▸ **EXERCISE OBJECTIVE**:
Look through the entries for the string "computer" and copy every line where it shows up.

Stored records
*** Begin section ***
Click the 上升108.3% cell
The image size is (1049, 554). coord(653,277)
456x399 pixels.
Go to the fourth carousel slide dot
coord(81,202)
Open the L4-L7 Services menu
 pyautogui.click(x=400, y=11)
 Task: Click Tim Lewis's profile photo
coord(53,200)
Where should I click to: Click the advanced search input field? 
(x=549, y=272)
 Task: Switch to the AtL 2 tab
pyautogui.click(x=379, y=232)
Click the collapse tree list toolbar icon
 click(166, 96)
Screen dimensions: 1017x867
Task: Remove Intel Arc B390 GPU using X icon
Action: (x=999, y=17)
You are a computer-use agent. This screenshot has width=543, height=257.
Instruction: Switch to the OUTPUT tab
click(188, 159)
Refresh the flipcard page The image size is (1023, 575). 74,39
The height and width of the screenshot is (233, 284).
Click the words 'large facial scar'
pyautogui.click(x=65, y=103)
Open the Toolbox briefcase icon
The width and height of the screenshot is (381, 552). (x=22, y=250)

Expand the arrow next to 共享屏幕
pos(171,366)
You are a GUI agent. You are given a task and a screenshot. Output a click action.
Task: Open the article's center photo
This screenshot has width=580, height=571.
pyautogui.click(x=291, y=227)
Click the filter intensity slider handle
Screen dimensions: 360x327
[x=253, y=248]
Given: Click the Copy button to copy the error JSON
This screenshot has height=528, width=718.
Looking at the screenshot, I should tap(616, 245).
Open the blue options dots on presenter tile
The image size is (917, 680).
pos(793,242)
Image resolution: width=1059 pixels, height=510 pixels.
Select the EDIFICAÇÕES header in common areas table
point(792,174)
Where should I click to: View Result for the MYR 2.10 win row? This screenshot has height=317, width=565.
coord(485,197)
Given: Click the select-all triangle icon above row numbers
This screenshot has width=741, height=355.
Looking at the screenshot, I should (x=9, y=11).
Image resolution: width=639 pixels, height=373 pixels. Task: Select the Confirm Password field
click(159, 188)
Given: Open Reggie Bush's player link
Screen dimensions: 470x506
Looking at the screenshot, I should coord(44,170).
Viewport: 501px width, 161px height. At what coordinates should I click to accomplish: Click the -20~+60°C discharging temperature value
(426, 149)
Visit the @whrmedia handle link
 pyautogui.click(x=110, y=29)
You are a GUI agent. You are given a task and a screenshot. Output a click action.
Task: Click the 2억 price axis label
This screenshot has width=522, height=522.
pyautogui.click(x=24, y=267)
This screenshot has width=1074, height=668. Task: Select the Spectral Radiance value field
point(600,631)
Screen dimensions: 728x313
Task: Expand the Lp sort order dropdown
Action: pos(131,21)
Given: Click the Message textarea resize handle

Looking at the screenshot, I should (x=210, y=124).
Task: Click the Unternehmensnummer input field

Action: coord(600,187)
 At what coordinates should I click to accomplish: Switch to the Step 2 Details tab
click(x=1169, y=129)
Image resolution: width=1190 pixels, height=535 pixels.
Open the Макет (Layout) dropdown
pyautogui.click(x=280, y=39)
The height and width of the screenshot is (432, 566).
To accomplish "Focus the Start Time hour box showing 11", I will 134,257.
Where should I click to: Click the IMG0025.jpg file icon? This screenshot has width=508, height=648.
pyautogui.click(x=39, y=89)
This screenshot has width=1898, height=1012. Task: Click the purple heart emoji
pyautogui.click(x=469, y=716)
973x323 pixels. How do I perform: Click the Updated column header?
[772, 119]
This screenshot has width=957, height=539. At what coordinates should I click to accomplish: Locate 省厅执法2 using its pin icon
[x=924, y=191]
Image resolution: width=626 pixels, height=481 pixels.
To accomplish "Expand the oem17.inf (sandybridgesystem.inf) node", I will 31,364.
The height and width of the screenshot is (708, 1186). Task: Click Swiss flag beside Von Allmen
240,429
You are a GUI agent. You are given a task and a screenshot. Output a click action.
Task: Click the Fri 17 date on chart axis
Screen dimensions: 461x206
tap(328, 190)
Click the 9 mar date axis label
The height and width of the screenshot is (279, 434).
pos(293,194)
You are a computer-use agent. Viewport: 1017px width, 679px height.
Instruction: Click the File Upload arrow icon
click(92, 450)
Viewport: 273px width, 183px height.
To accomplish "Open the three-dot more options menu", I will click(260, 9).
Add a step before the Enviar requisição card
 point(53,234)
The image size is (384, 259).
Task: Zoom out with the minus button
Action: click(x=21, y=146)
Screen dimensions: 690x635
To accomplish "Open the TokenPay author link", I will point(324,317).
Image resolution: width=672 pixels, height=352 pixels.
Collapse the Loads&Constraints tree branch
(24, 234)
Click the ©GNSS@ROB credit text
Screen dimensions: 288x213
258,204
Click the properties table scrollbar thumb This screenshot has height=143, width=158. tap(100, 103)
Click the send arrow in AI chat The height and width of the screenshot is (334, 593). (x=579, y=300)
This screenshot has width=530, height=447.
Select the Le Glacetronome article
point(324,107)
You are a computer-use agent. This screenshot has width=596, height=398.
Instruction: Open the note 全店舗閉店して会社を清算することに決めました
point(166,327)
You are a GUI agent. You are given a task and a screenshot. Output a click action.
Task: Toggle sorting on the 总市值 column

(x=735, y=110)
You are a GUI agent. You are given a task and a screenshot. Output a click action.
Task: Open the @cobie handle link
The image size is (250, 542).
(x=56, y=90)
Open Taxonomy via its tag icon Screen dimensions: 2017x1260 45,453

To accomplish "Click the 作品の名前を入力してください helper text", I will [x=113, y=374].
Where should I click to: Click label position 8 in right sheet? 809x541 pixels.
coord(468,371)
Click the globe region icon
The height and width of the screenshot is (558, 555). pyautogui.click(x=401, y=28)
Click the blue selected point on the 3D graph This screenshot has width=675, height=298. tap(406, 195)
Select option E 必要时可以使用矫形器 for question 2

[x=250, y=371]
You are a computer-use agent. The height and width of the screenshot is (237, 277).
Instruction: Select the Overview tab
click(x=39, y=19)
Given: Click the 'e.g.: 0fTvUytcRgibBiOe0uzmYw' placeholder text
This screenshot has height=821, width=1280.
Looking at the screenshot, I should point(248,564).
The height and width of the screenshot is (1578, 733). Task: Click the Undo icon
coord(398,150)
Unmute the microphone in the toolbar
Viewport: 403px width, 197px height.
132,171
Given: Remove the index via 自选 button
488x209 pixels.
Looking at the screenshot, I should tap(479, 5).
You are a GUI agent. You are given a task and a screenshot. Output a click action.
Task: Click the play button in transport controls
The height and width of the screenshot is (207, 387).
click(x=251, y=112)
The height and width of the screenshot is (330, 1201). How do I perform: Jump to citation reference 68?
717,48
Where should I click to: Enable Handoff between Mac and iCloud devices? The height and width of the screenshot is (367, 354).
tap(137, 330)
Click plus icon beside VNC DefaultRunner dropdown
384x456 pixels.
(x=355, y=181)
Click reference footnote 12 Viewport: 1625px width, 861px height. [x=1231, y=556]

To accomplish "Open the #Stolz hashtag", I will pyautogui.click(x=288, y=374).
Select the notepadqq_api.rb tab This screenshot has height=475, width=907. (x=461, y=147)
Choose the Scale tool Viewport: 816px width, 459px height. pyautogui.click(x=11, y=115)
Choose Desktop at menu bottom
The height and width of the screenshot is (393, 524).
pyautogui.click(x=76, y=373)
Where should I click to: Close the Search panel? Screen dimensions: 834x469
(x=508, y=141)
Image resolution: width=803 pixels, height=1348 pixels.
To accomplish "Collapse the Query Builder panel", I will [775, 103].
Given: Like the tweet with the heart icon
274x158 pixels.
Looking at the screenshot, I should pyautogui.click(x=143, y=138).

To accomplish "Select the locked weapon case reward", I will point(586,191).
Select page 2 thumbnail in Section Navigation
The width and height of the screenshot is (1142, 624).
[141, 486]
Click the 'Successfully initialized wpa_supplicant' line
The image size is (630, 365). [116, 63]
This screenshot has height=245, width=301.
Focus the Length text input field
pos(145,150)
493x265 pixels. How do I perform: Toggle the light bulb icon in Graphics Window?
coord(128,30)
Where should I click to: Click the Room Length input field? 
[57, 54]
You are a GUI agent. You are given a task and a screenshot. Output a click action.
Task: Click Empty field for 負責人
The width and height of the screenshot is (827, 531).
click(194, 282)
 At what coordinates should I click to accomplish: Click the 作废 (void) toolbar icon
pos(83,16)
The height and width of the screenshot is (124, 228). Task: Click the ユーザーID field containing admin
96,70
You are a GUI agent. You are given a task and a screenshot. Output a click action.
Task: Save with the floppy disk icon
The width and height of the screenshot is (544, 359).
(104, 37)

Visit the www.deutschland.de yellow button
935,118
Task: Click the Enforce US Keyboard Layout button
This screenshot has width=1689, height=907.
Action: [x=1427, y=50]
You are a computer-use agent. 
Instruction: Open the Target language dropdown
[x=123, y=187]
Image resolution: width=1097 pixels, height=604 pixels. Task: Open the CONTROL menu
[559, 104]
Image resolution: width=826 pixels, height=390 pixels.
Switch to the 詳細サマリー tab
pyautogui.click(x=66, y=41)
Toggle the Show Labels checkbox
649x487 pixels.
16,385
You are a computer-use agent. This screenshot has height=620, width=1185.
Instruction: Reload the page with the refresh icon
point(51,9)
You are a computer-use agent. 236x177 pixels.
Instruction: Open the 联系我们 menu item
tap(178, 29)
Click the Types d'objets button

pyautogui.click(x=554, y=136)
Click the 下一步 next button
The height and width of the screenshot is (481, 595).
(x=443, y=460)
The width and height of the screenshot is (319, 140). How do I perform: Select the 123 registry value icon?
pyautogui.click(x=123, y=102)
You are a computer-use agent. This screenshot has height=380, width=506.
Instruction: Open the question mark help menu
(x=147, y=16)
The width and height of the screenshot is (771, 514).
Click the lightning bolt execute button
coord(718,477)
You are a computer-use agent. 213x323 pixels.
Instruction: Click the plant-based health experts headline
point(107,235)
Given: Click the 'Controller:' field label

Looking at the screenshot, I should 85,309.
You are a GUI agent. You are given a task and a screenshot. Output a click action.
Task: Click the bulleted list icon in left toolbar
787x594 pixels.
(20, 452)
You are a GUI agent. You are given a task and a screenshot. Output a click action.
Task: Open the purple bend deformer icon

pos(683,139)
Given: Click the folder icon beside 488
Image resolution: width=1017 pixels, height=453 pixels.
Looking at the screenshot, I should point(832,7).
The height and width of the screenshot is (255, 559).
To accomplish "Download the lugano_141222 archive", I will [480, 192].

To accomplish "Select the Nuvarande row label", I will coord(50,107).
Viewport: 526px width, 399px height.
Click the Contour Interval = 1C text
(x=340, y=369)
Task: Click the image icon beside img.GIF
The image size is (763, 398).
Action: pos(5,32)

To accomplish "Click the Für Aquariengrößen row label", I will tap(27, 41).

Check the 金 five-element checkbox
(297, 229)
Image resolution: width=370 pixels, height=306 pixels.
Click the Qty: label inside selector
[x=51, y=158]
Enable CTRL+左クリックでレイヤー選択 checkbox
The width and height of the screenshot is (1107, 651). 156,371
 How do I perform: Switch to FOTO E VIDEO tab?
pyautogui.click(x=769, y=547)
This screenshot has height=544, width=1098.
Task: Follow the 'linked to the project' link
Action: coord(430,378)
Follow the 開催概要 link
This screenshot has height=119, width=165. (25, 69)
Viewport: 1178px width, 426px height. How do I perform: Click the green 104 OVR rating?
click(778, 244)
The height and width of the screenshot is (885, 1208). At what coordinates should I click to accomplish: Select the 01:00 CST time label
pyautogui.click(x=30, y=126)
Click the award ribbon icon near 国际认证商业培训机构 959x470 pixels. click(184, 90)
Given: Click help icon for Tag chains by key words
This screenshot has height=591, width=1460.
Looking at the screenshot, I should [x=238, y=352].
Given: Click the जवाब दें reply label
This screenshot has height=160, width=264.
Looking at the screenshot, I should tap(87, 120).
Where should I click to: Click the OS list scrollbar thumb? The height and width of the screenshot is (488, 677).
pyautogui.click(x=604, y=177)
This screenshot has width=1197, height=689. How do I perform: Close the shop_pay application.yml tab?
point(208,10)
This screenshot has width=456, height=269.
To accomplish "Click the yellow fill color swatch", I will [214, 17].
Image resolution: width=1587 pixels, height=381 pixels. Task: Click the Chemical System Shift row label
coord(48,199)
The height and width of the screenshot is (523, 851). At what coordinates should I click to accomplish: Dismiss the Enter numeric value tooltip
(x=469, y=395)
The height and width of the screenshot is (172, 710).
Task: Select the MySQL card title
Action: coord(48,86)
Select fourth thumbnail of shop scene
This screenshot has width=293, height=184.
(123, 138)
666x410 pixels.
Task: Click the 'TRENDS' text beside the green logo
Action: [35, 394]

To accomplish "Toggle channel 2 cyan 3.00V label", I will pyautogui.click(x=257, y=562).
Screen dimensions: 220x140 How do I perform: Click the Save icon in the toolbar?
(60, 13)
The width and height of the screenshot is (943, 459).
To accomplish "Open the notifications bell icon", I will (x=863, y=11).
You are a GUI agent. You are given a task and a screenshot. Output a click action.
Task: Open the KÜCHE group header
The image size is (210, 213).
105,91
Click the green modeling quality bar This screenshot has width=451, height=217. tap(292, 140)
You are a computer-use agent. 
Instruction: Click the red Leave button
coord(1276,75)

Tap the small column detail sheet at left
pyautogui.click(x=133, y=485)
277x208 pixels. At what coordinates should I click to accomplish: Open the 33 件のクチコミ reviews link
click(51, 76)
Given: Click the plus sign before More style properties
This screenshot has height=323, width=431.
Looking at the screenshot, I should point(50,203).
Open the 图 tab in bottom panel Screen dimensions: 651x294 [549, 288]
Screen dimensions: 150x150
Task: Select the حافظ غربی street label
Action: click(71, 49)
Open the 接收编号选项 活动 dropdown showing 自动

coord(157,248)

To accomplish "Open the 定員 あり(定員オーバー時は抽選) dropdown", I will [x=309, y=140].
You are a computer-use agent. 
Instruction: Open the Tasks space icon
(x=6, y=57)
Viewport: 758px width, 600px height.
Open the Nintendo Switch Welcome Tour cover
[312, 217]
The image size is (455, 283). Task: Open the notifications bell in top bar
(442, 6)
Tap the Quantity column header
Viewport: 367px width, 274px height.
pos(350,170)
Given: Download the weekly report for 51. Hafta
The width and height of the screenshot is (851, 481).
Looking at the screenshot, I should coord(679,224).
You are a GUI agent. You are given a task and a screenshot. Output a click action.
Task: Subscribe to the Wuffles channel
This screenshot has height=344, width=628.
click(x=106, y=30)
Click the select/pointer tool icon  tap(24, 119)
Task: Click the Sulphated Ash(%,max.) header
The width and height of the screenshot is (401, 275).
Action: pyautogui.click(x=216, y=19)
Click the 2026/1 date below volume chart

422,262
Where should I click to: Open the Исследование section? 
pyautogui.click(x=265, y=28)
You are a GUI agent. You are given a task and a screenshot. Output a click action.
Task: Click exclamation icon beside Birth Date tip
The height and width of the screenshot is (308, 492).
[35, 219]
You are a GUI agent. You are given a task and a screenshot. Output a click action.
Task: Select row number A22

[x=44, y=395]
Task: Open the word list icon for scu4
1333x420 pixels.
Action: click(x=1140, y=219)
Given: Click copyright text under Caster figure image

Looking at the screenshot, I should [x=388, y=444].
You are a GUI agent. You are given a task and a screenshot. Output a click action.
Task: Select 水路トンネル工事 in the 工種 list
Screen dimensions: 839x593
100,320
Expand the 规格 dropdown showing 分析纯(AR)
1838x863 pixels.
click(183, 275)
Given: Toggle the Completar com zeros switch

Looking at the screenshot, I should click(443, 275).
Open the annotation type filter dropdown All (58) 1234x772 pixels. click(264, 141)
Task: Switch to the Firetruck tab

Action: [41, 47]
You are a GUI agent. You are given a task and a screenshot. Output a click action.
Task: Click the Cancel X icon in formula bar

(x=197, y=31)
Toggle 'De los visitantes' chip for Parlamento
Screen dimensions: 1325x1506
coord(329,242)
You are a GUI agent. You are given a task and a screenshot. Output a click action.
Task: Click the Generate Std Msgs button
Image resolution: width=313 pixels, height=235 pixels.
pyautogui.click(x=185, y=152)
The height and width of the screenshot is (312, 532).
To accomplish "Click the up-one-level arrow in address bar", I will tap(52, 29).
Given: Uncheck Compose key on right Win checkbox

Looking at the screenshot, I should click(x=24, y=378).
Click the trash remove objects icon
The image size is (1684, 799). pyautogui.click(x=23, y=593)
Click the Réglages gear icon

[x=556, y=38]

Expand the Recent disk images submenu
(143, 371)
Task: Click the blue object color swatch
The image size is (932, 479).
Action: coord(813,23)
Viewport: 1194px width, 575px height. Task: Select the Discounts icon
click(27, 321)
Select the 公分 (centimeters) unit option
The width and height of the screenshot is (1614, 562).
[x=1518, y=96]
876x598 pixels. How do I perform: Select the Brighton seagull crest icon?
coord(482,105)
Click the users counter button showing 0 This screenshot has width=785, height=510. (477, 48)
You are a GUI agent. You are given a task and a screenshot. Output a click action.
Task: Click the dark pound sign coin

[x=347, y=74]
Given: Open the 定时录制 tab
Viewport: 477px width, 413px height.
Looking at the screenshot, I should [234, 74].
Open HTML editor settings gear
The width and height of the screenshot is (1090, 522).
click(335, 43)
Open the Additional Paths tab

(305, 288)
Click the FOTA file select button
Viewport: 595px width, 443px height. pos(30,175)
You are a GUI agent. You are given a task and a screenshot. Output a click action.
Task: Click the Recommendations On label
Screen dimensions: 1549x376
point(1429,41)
*** End section ***
▸ **RESPONSE BELOW**:
You are a computer-use agent. This screenshot has width=543, height=257.
You are a computer-use agent. Viewport: 1017px width, 679px height.
You are a computer-use agent. This screenshot has width=596, height=398.
You are a computer-use agent. The height and width of the screenshot is (237, 277).
You are a computer-use agent. 
You are a computer-use agent. This screenshot has height=620, width=1185.
You are a computer-use agent. 236x177 pixels.
You are a computer-use agent. This screenshot has height=380, width=506.
You are a computer-use agent. 213x323 pixels.
You are a computer-use agent. 
You are a computer-use agent. 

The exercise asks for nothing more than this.